BEGIN Listed records

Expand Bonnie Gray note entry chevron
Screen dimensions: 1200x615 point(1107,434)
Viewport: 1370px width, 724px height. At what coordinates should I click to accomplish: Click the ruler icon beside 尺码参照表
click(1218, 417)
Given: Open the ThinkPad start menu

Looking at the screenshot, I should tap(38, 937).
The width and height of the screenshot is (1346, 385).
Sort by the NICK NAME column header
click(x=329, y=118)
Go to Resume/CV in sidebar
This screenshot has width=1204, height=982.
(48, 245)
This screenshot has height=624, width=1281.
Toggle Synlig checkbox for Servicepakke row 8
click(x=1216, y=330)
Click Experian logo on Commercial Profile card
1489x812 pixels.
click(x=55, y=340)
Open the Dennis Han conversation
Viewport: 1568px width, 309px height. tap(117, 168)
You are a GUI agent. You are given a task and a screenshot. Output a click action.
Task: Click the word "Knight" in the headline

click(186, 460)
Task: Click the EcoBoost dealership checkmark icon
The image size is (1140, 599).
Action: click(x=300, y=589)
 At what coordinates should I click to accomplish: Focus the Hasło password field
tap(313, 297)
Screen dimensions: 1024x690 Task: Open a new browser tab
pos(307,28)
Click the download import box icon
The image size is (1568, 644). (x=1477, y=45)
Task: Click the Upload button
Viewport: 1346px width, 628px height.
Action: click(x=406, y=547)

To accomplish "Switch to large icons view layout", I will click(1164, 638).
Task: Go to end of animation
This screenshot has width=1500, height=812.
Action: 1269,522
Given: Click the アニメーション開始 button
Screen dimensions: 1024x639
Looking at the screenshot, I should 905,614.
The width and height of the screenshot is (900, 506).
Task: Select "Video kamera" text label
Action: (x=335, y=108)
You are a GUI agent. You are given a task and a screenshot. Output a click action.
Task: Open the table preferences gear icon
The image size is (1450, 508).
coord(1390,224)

END Listed records

▸ **Exercise goal**
Using the records above, pull out each line where the word "button" occurs.

▸ **Completed task**
Task: Click the Upload button
Given: Click the アニメーション開始 button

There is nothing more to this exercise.